S’agissant de l’exécution du renvoi, le SEM a considéré cette mesure comme étant licite, exigible et possible. Il a relevé en particulier que suite à la crise politique de 2015, la situation du Burundi s’était améliorée et stabilisée et que le pays ne connaissait pas de violence généralisée sur l’ensemble du territoire, précisant pour le surplus que l’intéressé provenait
de la province de C. , région dans laquelle le contexte sécuritaire n’était pas défavorable. Il a par ailleurs exclu la présence de motifs individuels s’opposant à l’exécution du renvoi, soulignant que l’intéressé était jeune, titulaire d’un diplôme universitaire et que sa famille possédait des biens au Burundi, dont des immeubles. Il a ajouté que celui-ci ne souffrait d’aucun problème de santé particulier, dès lors que les troubles ophtalmologiques et les douleurs dorsales signalés ne présentaient aucune gravité et pouvaient être traités sur place.
Le 24 mai 2023, l’intéressé a interjeté recours contre la décision précitée auprès du Tribunal administratif fédéral (ci-après : le Tribunal), par lequel il a conclu à son annulation et, à titre principal, à la reconnaissance de la qualité de réfugié ainsi qu’à l’octroi de l’asile ou, à titre subsidiaire, à l’octroi de l’admission provisoire ou, plus subsidiairement encore, au renvoi de la cause au SEM pour instruction complémentaire. Il a en outre demandé à être dispensé du versement de l’avance de frais et à être mis au bénéfice de l’assistance judiciaire partielle.
A titre préalable, l’intéressé se prévaut d’une violation du devoir d’instruction et de motivation du SEM. Il soutient, d’une part, que la décision querellée est insuffisamment motivée s’agissant de l’exécution du renvoi et, d’autre part, que le SEM aurait dû examiner – indépendamment de la vraisemblance de ses déclarations – les risques de persécution auxquels il serait exposé au Burundi du seul fait de sa qualité de membre du CNL, compte tenu du sort réservé aux opposants politiques par les autorités et les Imbonerakure depuis les élections présidentielles et législatives de mai 2020.
Sur le fond, il fait valoir que son récit est fondé et concluant. Il explique n’avoir jamais affirmé que les urnes avaient été substituées au vu et au su de tous mais qu’au contraire, seules quelques personnes étaient au courant de la tentative de fraude, et conteste avoir été enfermé dans un lieu peu discret, alléguant avoir dû crier pour être repéré et libéré par le cycliste. S’agissant des lieux où il s’est réfugié, il invoque qu’il ne risquait pas d’être reconnu puisqu’il vivait dans un quartier surpeuplé et qu’il évitait de se faire remarquer, et estime tout à fait plausible qu’il ait été repéré par les Imbonerakure après être sorti du domicile de sa mère. Il soutient que les problèmes liés à son frère sont survenus bien plus tard, à savoir après la fuite de ce dernier en octobre 2022, et que la théorie retenue par le SEM selon laquelle l’un des gardes aurait forcément prévenu le second en s’apercevant qu’il avait fui du hangar relève de la simple hypothèse. Quant
au renouvellement de sa carte d’identité, il invoque qu’il est facile de corrompre un agent du gouvernement au Burundi pour obtenir une telle faveur.

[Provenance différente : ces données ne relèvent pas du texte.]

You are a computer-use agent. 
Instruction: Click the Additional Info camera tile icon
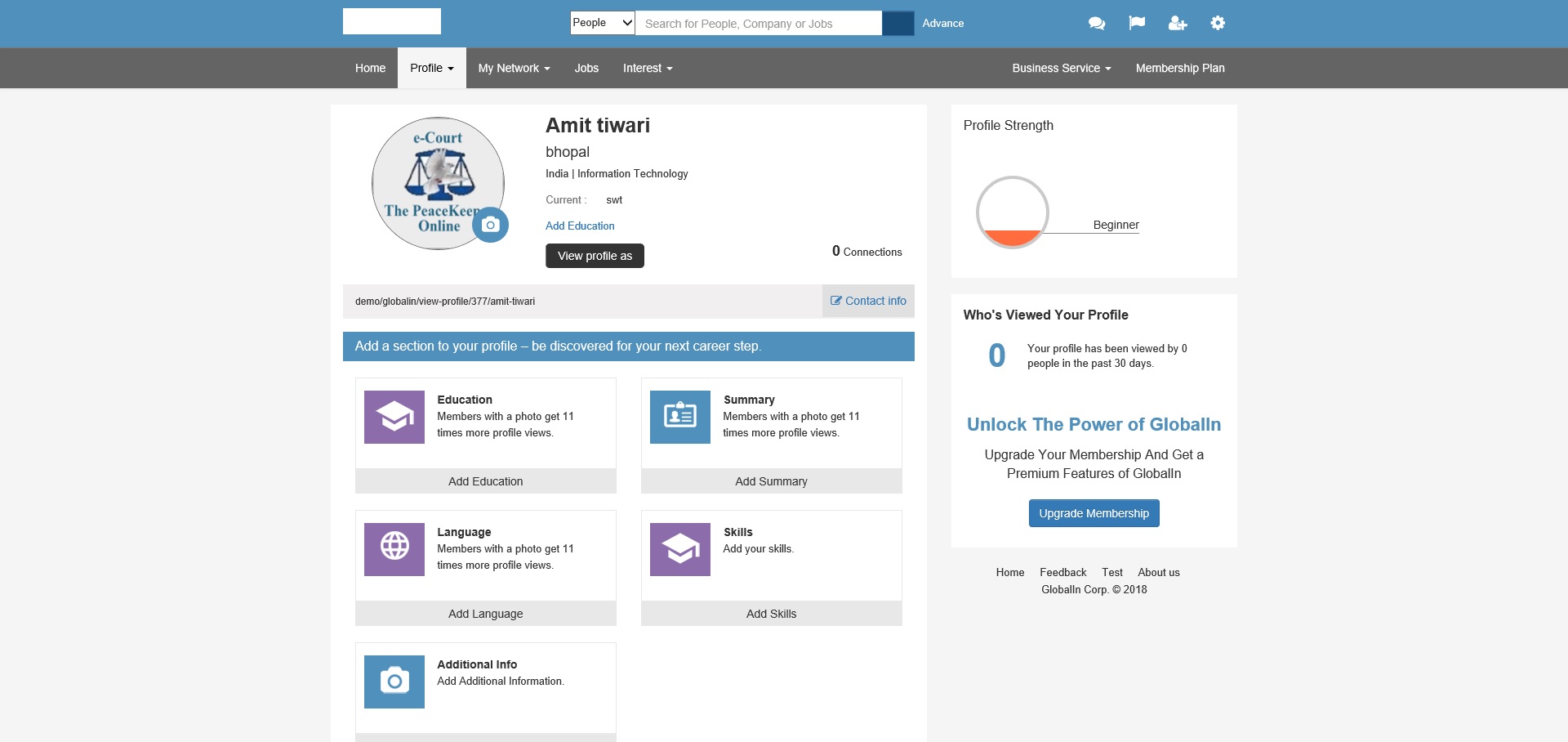click(x=394, y=682)
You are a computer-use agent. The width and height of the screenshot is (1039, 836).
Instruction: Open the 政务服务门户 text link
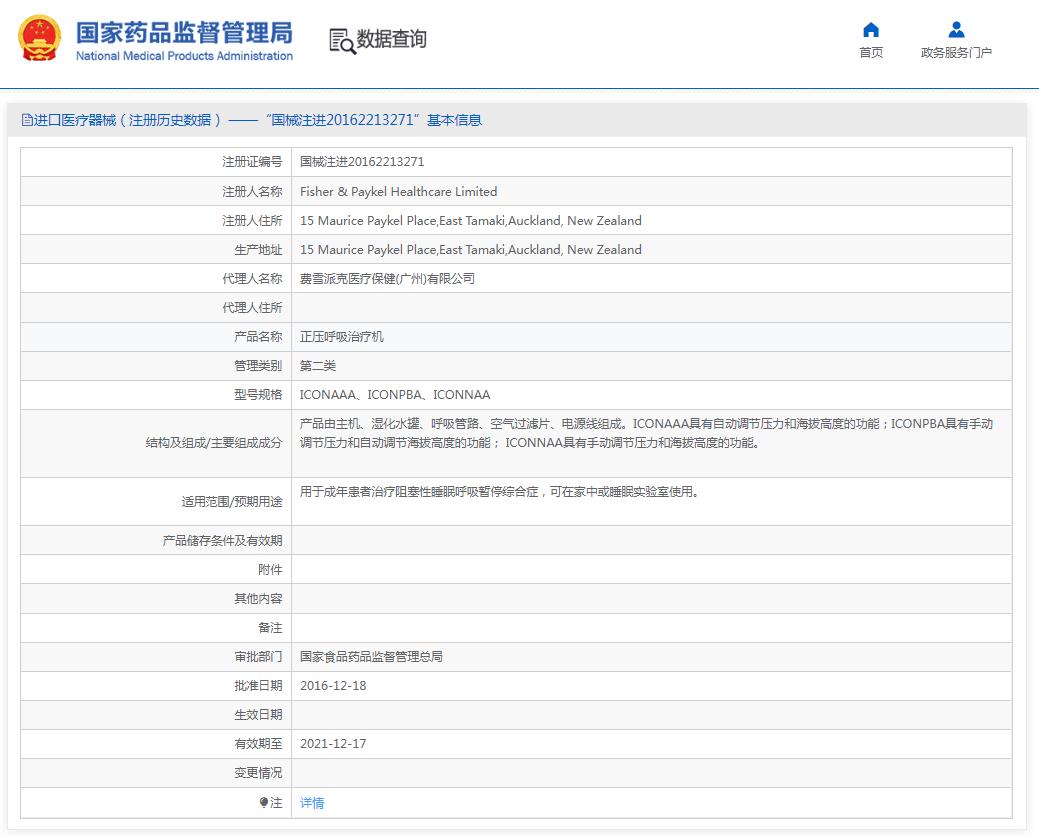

Se référant à un rapport de la Commission d’enquête sur le Burundi du Conseil des droits de l’homme des Nations Unies ainsi qu’à un rapport de l’organisation Human Rights Watch, le recourant dénonce par ailleurs les actions des Imbonerakure contre les opposants politiques le jour des élections du 20 mai 2020 et, surtout, les risques auxquels sont exposés les mandataires désignés par les partis d’opposition, à l’instar du CNL, pour observer librement le déroulement du scrutin, alléguant que nombreux d’entre eux ont depuis disparu ou ont été retrouvés morts, tués en représailles à leur engagement politique.
S’agissant de l’exécution de son renvoi, outre les mesures de représailles auxquelles il serait exposé en raison de son engagement politique en tant que membre du CNL, il soutient, références de jurisprudence à l’appui (en particulier arrêts du Tribunal D-831/2021, E-3234/2018 et E-1699/2017), que l’appréciation du SEM est contraire à sa pratique constante qui considérait jusqu’alors l’exécution du renvoi au Burundi inexigible au regard de la situation sécuritaire du pays. Contestant toute stabilisation de la situation politique depuis lors qui justifierait un changement de pratique, il allègue que le Tribunal a lui-même reconnu, dans son arrêt D-5434/2019, que le contexte général au Burundi demeurait tendu et retenu l’existence de discriminations systématiques commises par les autorités à l’encontre des Tutsis. Il rappelle enfin que les nombreux Burundais ayant trouvé refuge dans les pays limitrophes sont victimes d’exactions et de sévices en tout genre de la part de fonctionnaires publics et des Imbonerakure, en particulier dans les provinces proches du Nord-Kivu, telles que Bubanza, Muramvya et Bujumbura.
Par décision incidente et ordonnance du 30 mai 2023, la juge instructeur a admis la demande d’assistance judiciaire partielle et a invité le SEM à déposer sa réponse.
Dans sa réponse du 7 juin 2023, le SEM a proposé le rejet du recours.
Il considère en substance qu’au vu de l’invraisemblance du récit du recourant, sa seule affiliation au parti CNL ne suffit pas à retenir l’existence d’un profil à risque susceptible d’intéresser les autorités burundaises pour
des raisons politiques, de sorte que cet élément ne constitue pas à lui seul un obstacle à l’exécution de son renvoi et ne nécessitait pas d’être investigué davantage. Pour le reste, il maintient que l’attitude des Imbonerakure consistant à falsifier le scrutin devant des électeurs – présents même en petit nombre – avant de les laisser repartir est illogique s’ils tenaient à garder les faits secrets et écarte l’argument du recourant tendant à invoquer la surpopulation de son quartier pour expliquer comment il aurait échappé aux Imbonerakure. Il estime enfin que l’attitude des membres de ce groupe à l’égard du recourant s’avère d’autant moins compréhensible à la lecture des rapports cités dans le recours et maintient que l'exécution du renvoi au Burundi est actuellement exigible, tout en rappelant qu'il s'agit d'un examen au cas par cas.
Dans sa réplique du 10 juillet 2023, le recourant réitère pour l'essentiel les arguments invoqués dans son recours.
Par courrier de 2 novembre 2023, le recourant a fait parvenir au Tribunal une attestation de participation au processus des élections présidentielles du 20 mai 2020, datée du 1er août 2023.
Les autres faits et arguments de la cause seront examinés, pour autant que de besoin, dans les considérants en droit.
Le Tribunal, en vertu de l'art. 31 LTAF, connaît des recours contre les décisions au sens de l'art. 5 PA prises par les autorités mentionnées à l'art. 33 LTAF.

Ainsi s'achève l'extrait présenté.